Laurence Olivier (1907–1989) was an English actor and director who, along with his contemporaries Ralph Richardson, John Gielgud and Michael Redgrave, dominated the British stage of the mid-20th century. He also worked in films throughout his six-decade career, playing more than fifty cinema roles. From 1956 he performed in television roles, for which he won several awards.

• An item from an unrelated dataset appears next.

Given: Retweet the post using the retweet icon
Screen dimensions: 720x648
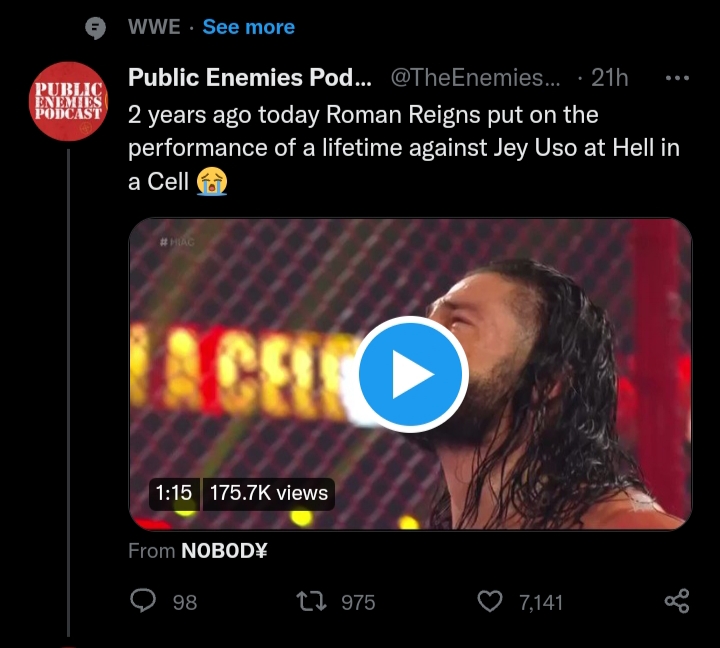Looking at the screenshot, I should 310,600.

In 1939 Olivier appeared in the film Wuthering Heights in the quintessential role of Heathcliff, which garnered him his first nomination for the Academy Award for Best Actor. The following year, he was again nominated for the same award for his portrayal of Maxim de Winter in Rebecca. In 1944, he produced, directed, and appeared as King Henry V of England in Henry V. The film was nominated for several Academy Awards, including Best Picture and Best Actor, although it failed to win in any competitive category; instead Olivier received a "Special Award" for his work on the film. His next film, Hamlet (1948), became the first non-American film to win the Academy Award for Best Picture, and he also received the award for Best Actor. (Note: The film also won Academy Awards for Best Art Direction and Best Costume Design, and was nominated for awards for Best Supporting Actress (Jean Simmons as Ophelia), Best Score and Olivier as Best Director.) In 1979 Olivier was presented with an Academy Honorary Award to recognise his lifetime of contribution to the art of film. In total, he was nominated for nine other acting Academy Awards, plus one for the direction of Hamlet. For his stage work, Olivier won three Evening Standard Theatre Awards and was nominated for a Tony Award. He made his television debut in 1956 and was subsequently nominated nine times for an Emmy Award, winning on five occasions; he was also nominated for two British Academy Television Awards for his work in the medium.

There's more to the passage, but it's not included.